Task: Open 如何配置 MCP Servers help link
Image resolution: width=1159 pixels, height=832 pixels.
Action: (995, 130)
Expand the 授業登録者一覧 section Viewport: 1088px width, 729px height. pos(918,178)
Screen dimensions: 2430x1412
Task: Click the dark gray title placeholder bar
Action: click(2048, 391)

──────────

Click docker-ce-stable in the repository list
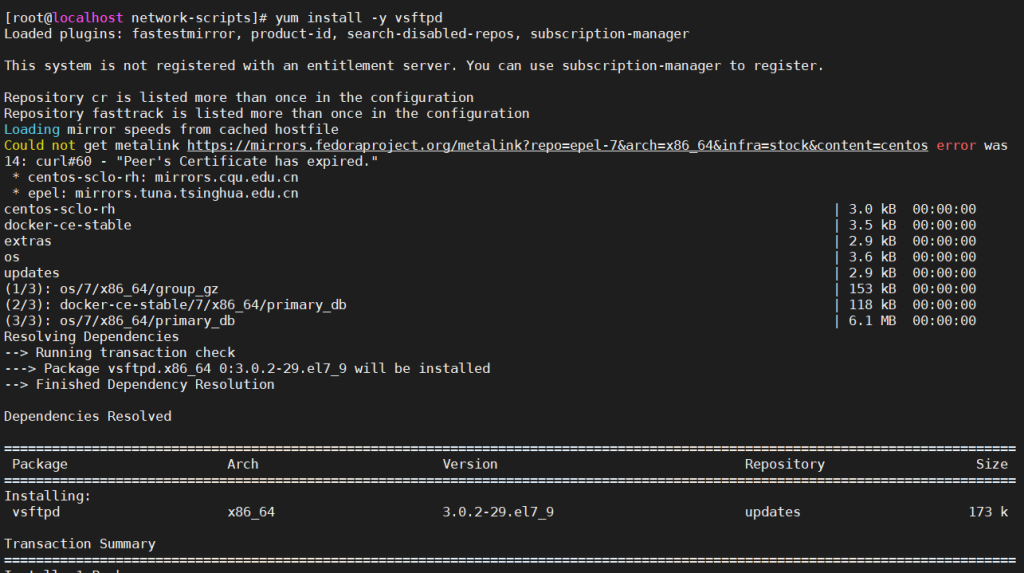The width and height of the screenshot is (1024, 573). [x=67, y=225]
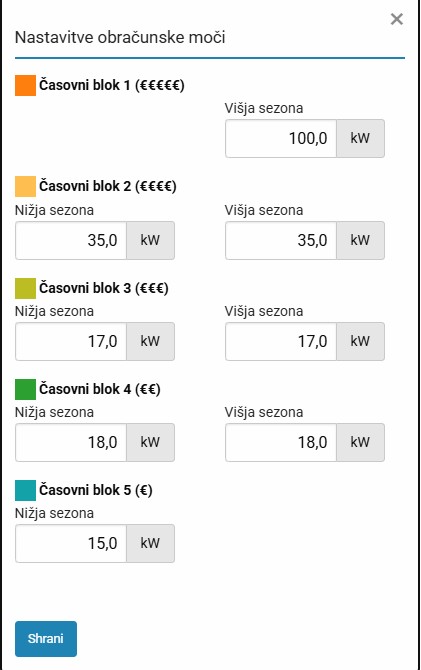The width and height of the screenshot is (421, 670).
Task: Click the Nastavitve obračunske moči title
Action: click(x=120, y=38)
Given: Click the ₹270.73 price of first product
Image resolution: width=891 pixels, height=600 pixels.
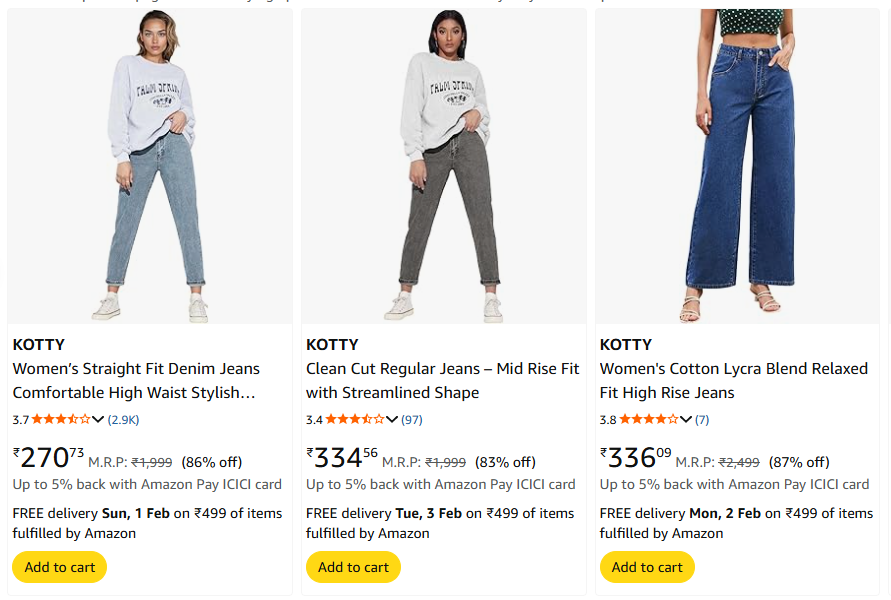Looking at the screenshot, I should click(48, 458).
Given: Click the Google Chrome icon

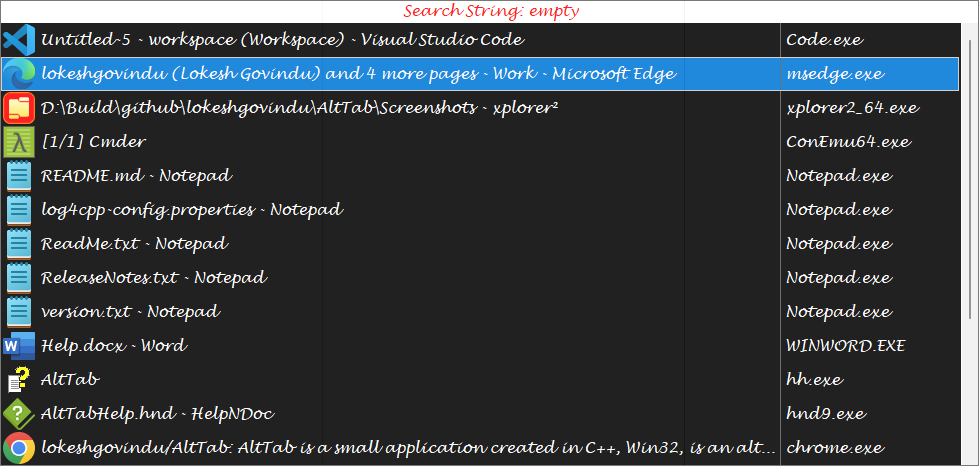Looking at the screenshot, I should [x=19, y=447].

──────────

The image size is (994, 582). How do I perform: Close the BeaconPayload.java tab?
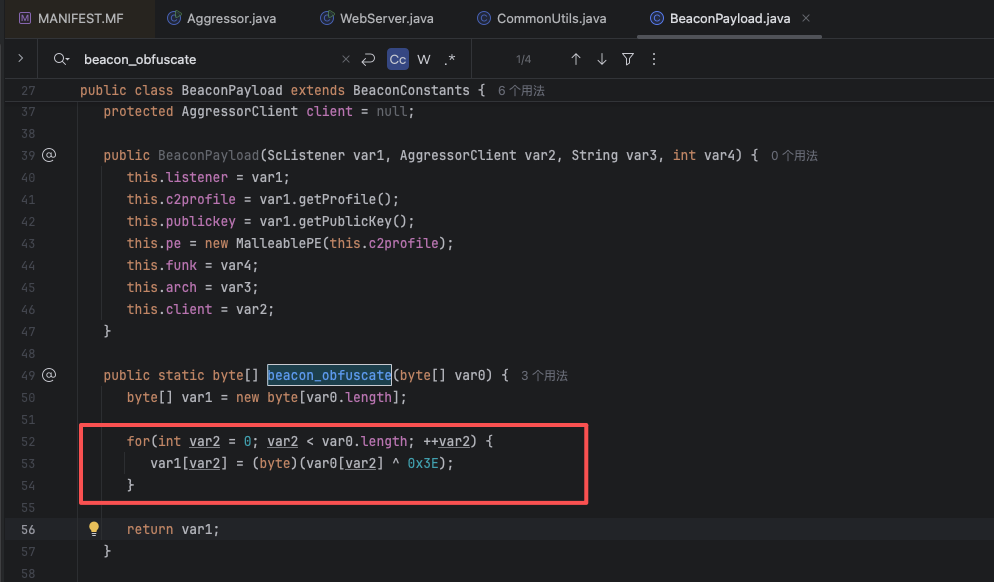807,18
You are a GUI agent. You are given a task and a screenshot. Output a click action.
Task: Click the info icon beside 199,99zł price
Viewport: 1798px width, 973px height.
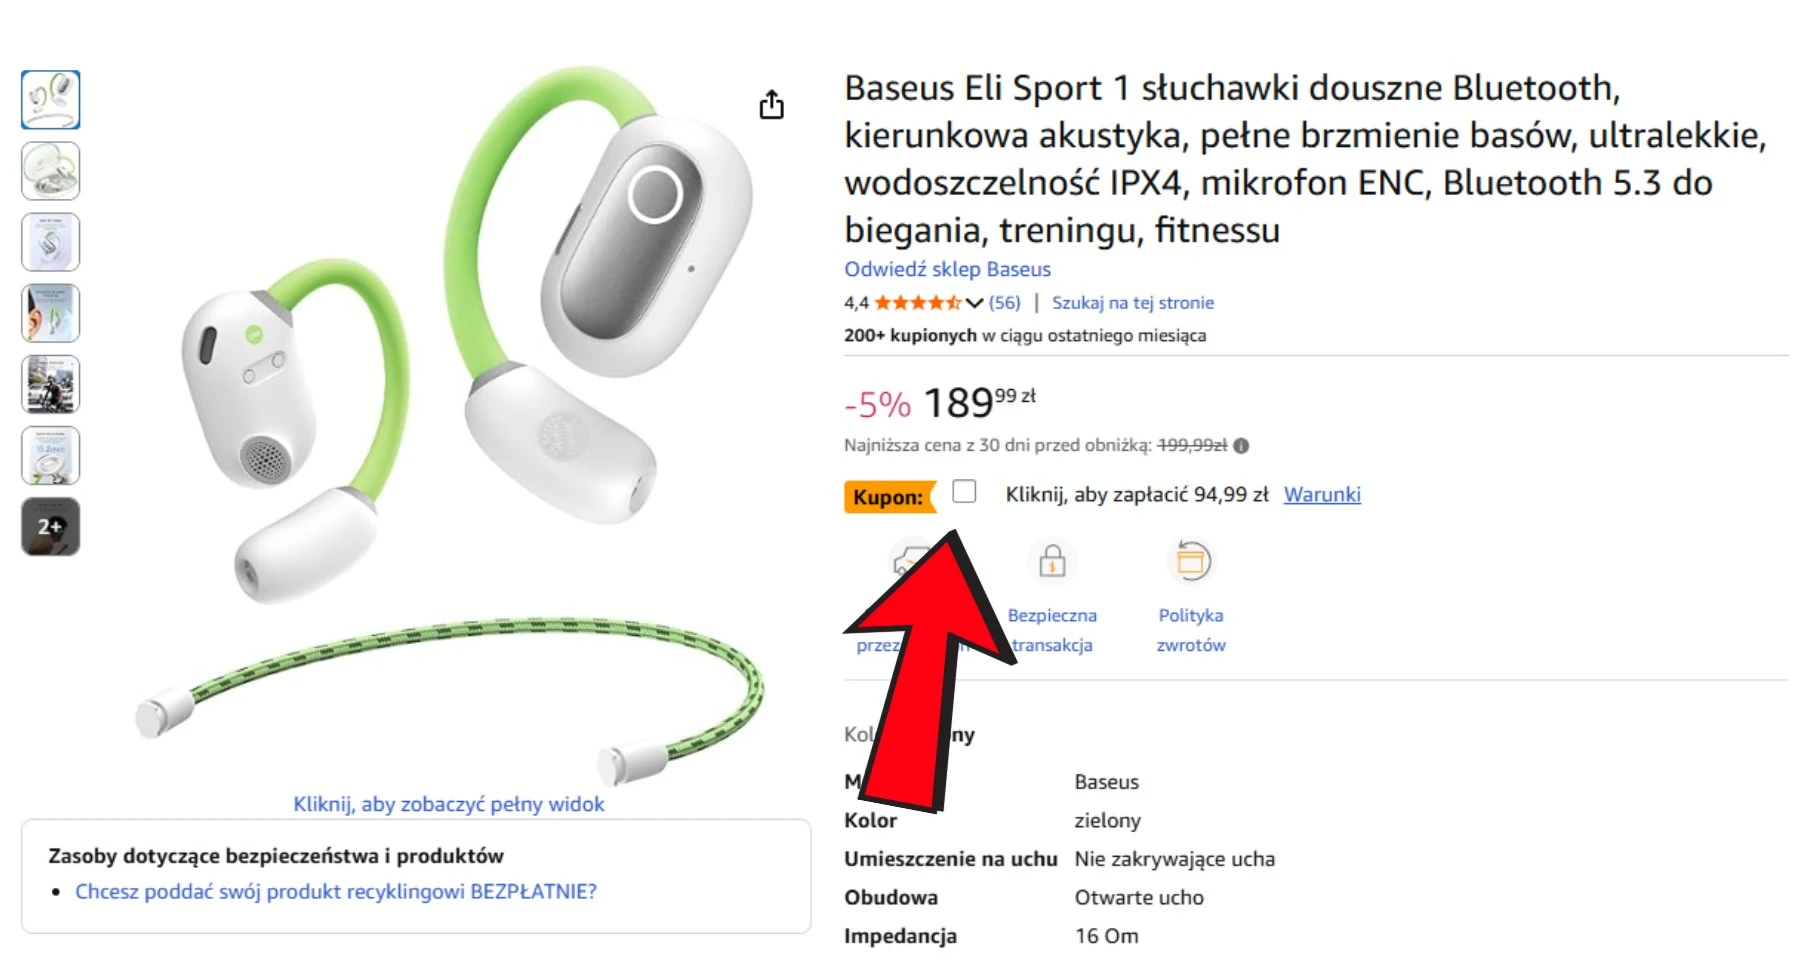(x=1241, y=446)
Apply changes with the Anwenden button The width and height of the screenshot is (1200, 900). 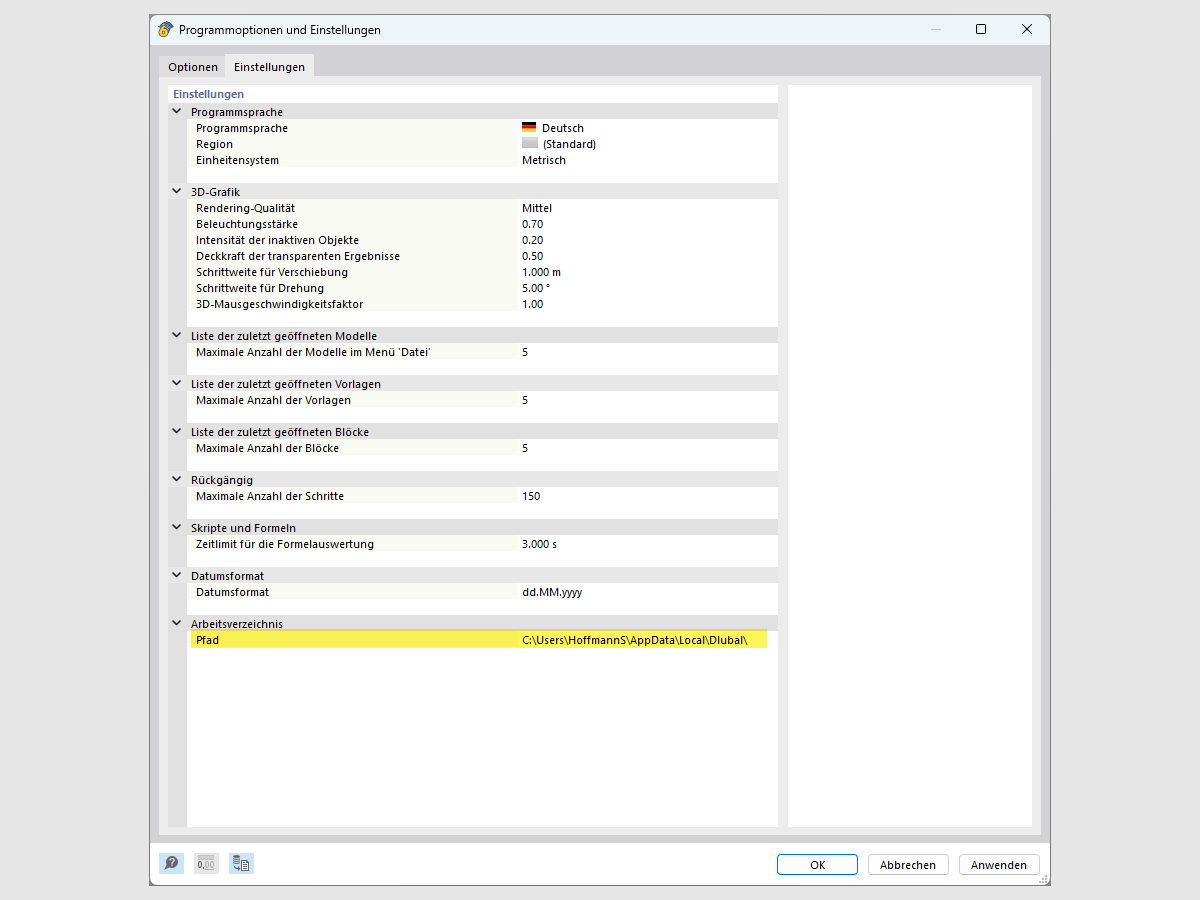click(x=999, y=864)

──────────

*Required action*:
Looking through the data above, copy out each line in which the string "price" occurs.

*Reply*:
Given: Click the ₹270.73 price of first product
Task: Click the info icon beside 199,99zł price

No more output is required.